Пробанд был художником, обращавшим на себя внимание своей экстремальной жестокостью, своим патологическим честолюбием и неуживчивостью. Как художник он проявил себя еще в юном возрасте, приобретя и имя и даже славу, однако вскоре в его карьере наступил застой. Причиной были, как оказалось впоследствии, его мания величия и мания преследования. Его идеалом, как человека и художника, был Рембрандт. Когда пробанд осознавал то, что не в состоянии создавать такие же великие полотна, как у Рембрандта, кисть выпадала из его рук и он становился нетрудоспособным, отвернувшимся от людей, становился ворчливым и часто пугал людей своими странным видом. Как выяснилось позже, его манера держаться обособленно также имела глубинный побудительно-патологический корень. Он был экстремальным садистом, удовлетворявшим свое садистическое побуждение тем, что своих сексуальных партнеров бил вымоченной в воде плетью. Этот садизм определял и судьбу его побуждений в целом. Женился он трижды. Его первая жена совершила самоубийство при весьма загадочных обстоятельствах. Однажды утром ее нашли в кровати мертвой, лежащей рядом со спящим мужем. В этом браке у них родилось два ребенка: сын, перенесший полиомиелит, и дочь, о печальной судьбе которой будет сказано ниже. Со второй женой прожил вместе он очень мало. Установить что-либо о судьбе этой женщины нам не удалось. Его третья жена, без сомнения, была и психическим состоянием, и генородственностью наиболее ему близка. Она была его ученицей и, как начинающая художница, влюбилась в своего мастера.

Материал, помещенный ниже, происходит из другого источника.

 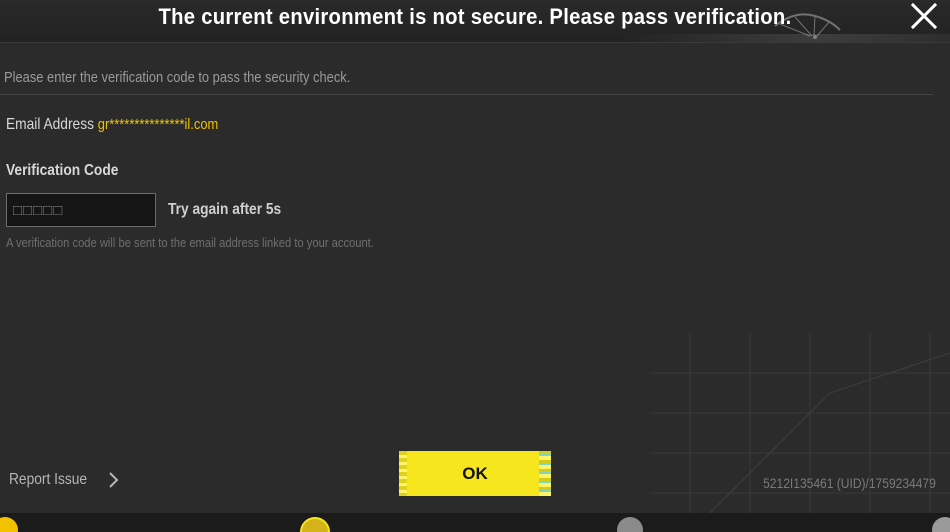 What do you see at coordinates (225, 210) in the screenshot?
I see `retry-countdown: Try again after 5s` at bounding box center [225, 210].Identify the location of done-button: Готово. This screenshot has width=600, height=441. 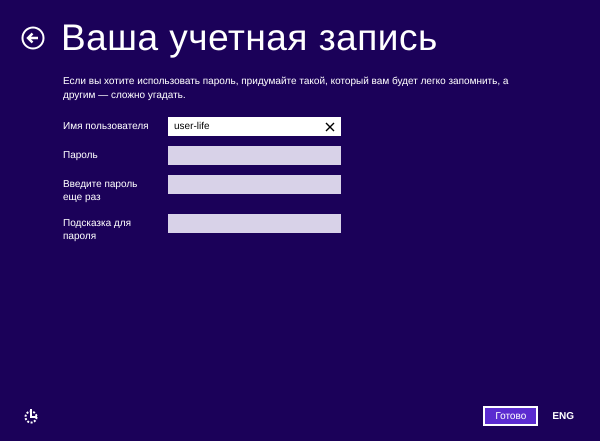
(510, 416).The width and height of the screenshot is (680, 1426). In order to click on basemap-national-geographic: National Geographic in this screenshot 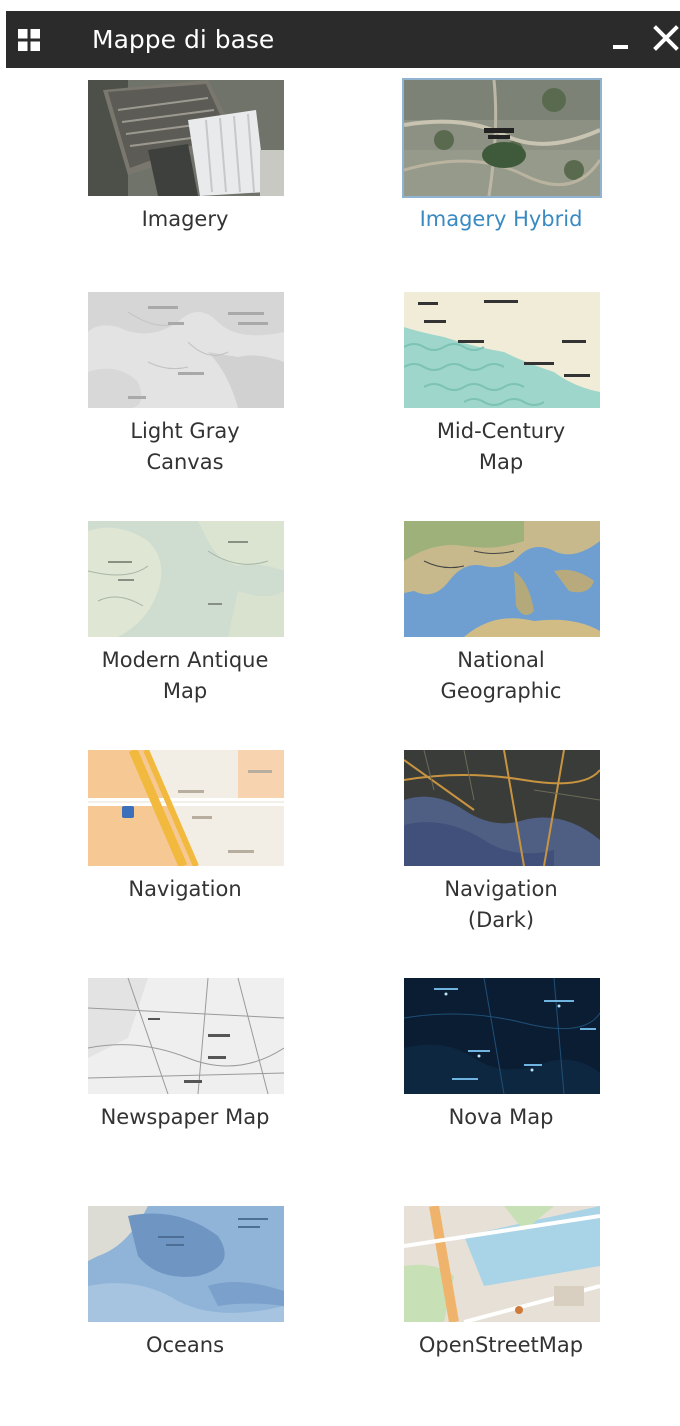, I will do `click(501, 631)`.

Когда же они поженились, она прекратила свои занятия живописью и стала служанкой и рабыней своего мужа. Их любовная связь имела глубинные корни – свои сексуальные чувственные порывы он выражал с помощью плети. Вымоченные в воде, они всегда лежали наготове и в ванной, и возле кровати. Наряду с другими своими странностями, художник имел еще склонность напяливать на себя маску «святого»: дома он предпочитал одеваться как монах, говорить елейно, придирчиво порицая человеческие недостатки. Он был прямо-таки воплощение Савонаролы[16]

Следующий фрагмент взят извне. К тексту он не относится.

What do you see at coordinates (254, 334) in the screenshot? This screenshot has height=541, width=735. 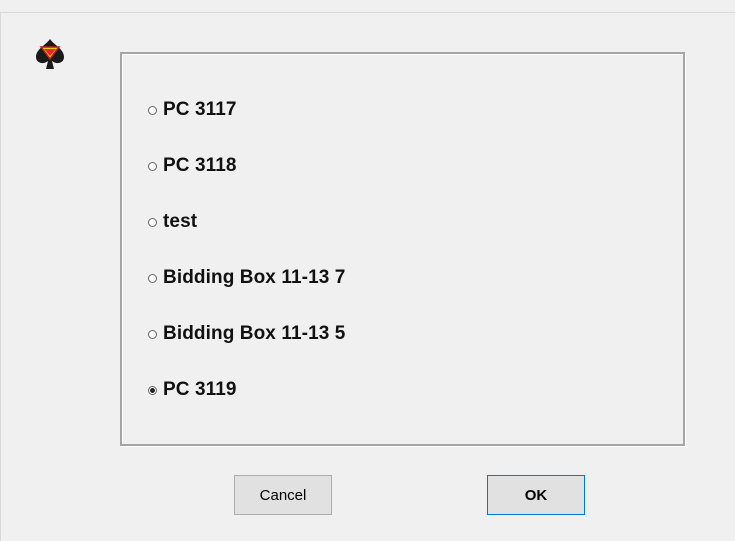 I see `option-label: Bidding Box 11-13 5` at bounding box center [254, 334].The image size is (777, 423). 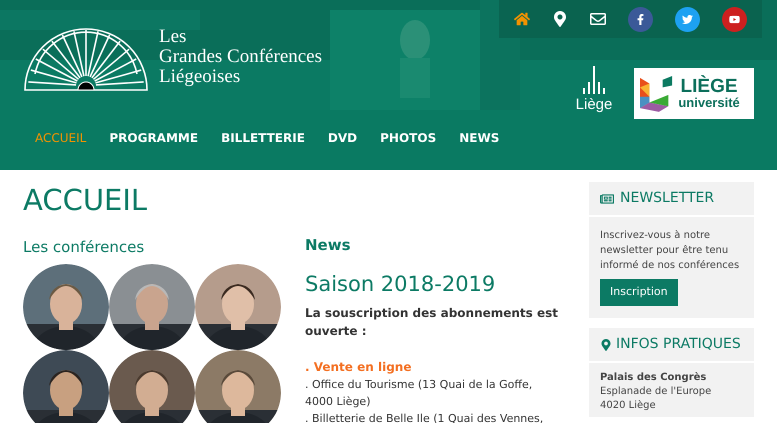 I want to click on nav-link: DVD, so click(x=343, y=138).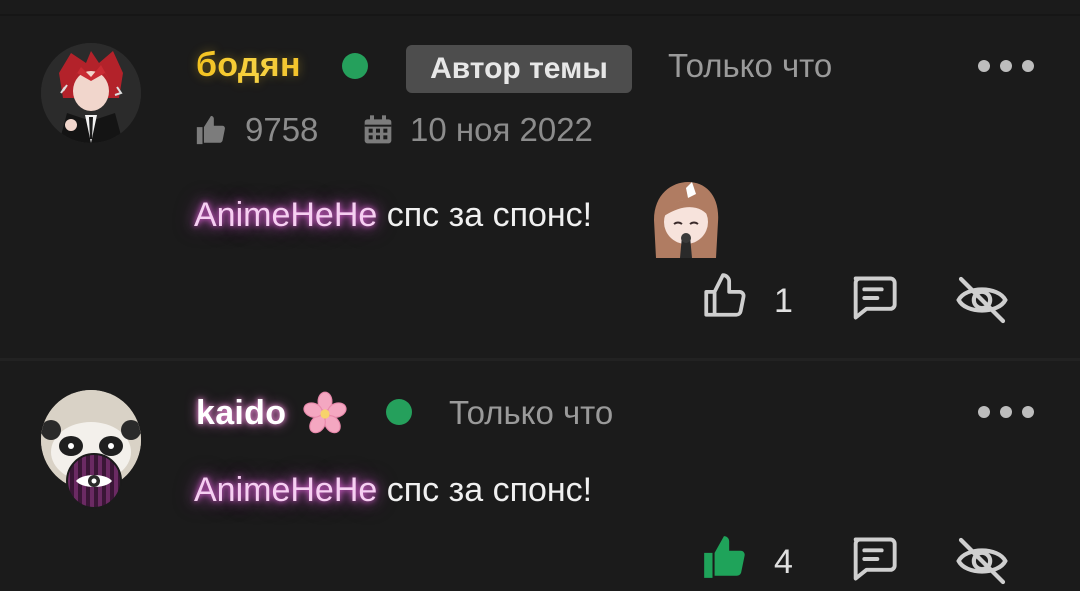  Describe the element at coordinates (784, 562) in the screenshot. I see `like-count: 4` at that location.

. Свои нарциссические потребности он удовлетворял еще и тем, что рисовал на картинах самого себя, большей частью одетого монахом. Он избегал общения со своими коллегами-художниками, рассорившись со всеми ими. И всегда носил с собою в сумке длинный острый нож и револьвер. Однажды ночью он застрелил на улице, находясь в состоянии «необходимой самообороны», какого-то мужчину. И вроде бы это был уже не первый случай, когда ему приходилось убивать людей в состоянии необходимой самообороны. Параллельно с продолжающейся нищетой, которую от других он изо всех сил пытался скрывать, из года в год росло и его внутреннее беспокойство. Он уезжает за границу, чтобы там снова взяться за рисование и прийти в себя, однако ничего из этого не получается. Меж тем его дочь от первого брака, к которой он был крепко привязан имеющей глубинные корни инцестуозной любовью, выросла и там же, за границей, вышла замуж и родила дочь. И этой внучке с трудом, но удалось-таки восстановить душевный покой затравленного, несчастного художника.Однажды, когда его дочь с маленьким ребеночком находились у него в гостях, художник, встав ночью с заранее обдуманным намерением и выполнив сперва со скрупулезной педантичностью все предварительные действия, вогнал в голову своей жены, своей дочери и своей внучки, спящих под одеялами, по одной пуле, а затем направил винтовку на самого себя. Погибли, таким образом, все четверо.